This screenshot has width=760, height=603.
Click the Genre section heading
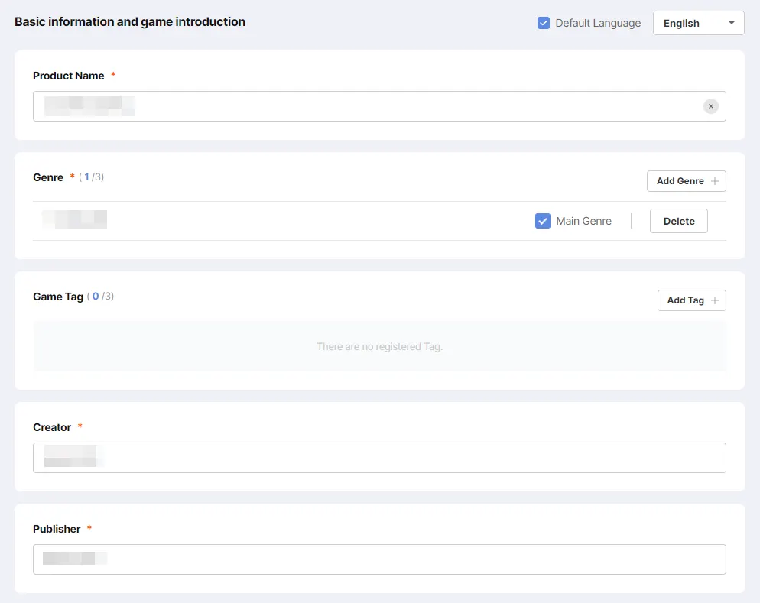48,177
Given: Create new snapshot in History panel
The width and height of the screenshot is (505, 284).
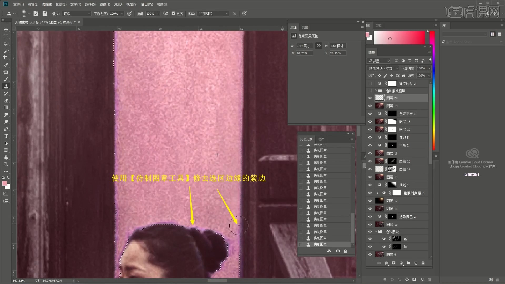Looking at the screenshot, I should pos(338,251).
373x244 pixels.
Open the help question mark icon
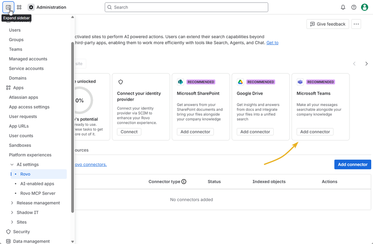pyautogui.click(x=354, y=7)
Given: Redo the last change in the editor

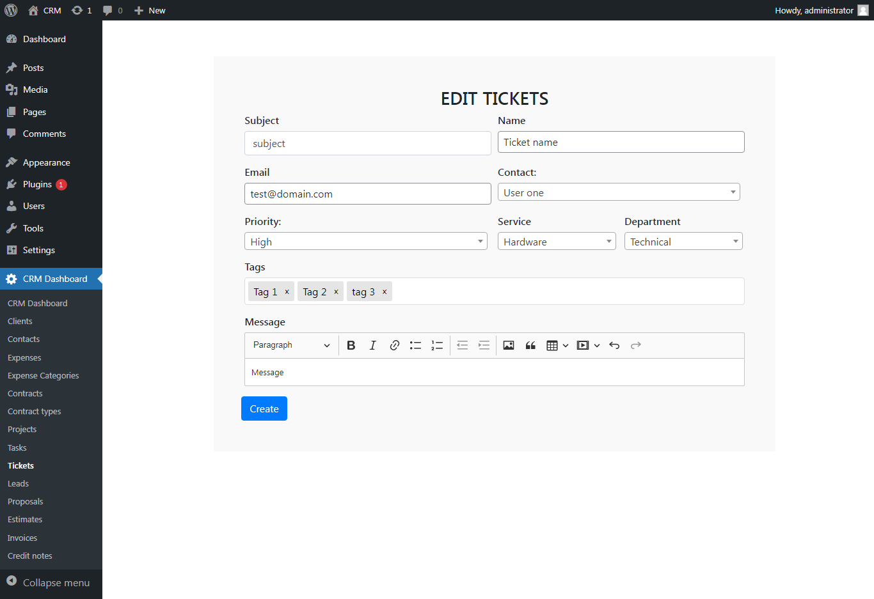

» Problem requirements: Arrange every line of the listing above as a Markdown table with the columns "Row" and "Text," numbering the rows in order. Omit blank lines, and leave the pictures out of the table.

» Response to the exercise:
| Row | Text |
|---|---|
| 1 | This screenshot has width=760, height=603. |
| 2 | Click the Genre section heading |
| 3 | 48,177 |
| 4 | Given: Create new snapshot in History panel |
| 5 | The width and height of the screenshot is (505, 284). |
| 6 | Looking at the screenshot, I should pos(338,251). |
| 7 | 373x244 pixels. |
| 8 | Open the help question mark icon |
| 9 | pyautogui.click(x=354, y=7) |
| 10 | Given: Redo the last change in the editor |